Collocations are essential, ubiquitous and naturally-occurring in both written and spoken English (e.g. Erman & Warren, 2000; Sinclair, 1991). Thus, when used incorrectly, collocations negatively affect fluency and mark even high-proficiency learners as non-native speakers, even if they produce grammatically correct utterances (e.g. Shin & Nation, 2008). As no validated test exists for collocations (Webb and Sasao, 2013), the current research aimed to create a corpus-driven receptive test of English collocational knowledge by considering how properties of collocations (listed below) affect item difficulty. 132 non-English-dominant and 47 English-dominant undergraduates at an Australian university took the pilot test, while 261 non-English-dominant students studying either in preparation for or at an Australian university took the revised test (along with 29 English teachers).

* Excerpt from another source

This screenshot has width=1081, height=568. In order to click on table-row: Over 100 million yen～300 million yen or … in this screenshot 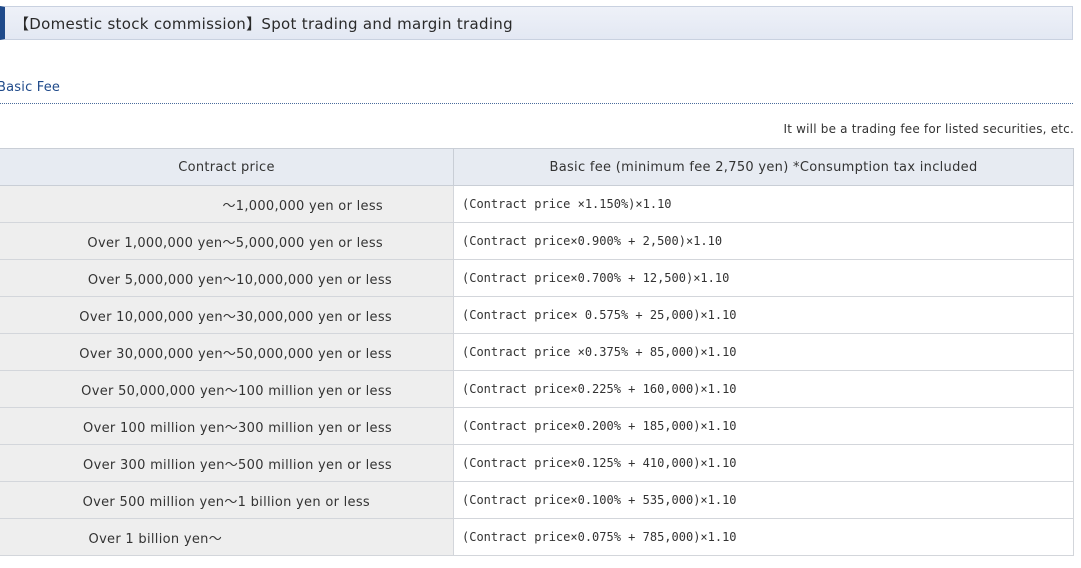, I will do `click(537, 426)`.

This paper will focus on the complementary use of Classical Test Theory (CTT) and many-facet Rasch measurement (MFRM) in construct validation using data from the pilot and revised tests. Initially, CTT was used for the identification and subsequent removal or revision of problematic items. Due to the large number of potentially relevant collocation properties in addition to two criterion measures (knowledge of routine formulae and general proficiency), the number of participants was insufficient for all the properties to be included in the MFRM analysis. Thus, step-wise regressions were first used to identify those which most predicted item difficulty, leaving only type (five subtests: compound words and four collocation types), frequency, degree of coherence, and semantic transparency for the analysis. While a few of these could significantly predict item difficulty, it was collocation type that did this best. As expected, both lexical collocations (verb-noun, adjective-noun) were significantly easier than the grammatical ones (noun-preposition, other phrase), mostly due to differences in semantic transparency.

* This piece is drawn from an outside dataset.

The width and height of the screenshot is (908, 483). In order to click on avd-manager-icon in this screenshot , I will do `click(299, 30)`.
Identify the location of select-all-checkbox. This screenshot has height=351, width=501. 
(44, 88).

The data suggest that the construct may not be limited to collocational knowledge but to a larger construct of vocabulary knowledge. For instance, internal consistency was high with the compound word subtest (α=.98) and without (α=.97). The internal consistency of all subtests after the deletion of problematic items (15-18 collocations each) was reasonably high (α between .72 and .91). MFRM analysis produced similar findings and provided a clearer picture of the comparable effects of collocation properties. In sum, this paper provides strong support for the inclusion of multiple collocation types ranging in semantic transparency and frequency. This careful item selection process is an important and often neglected aspect of the development and validation of collocation tests.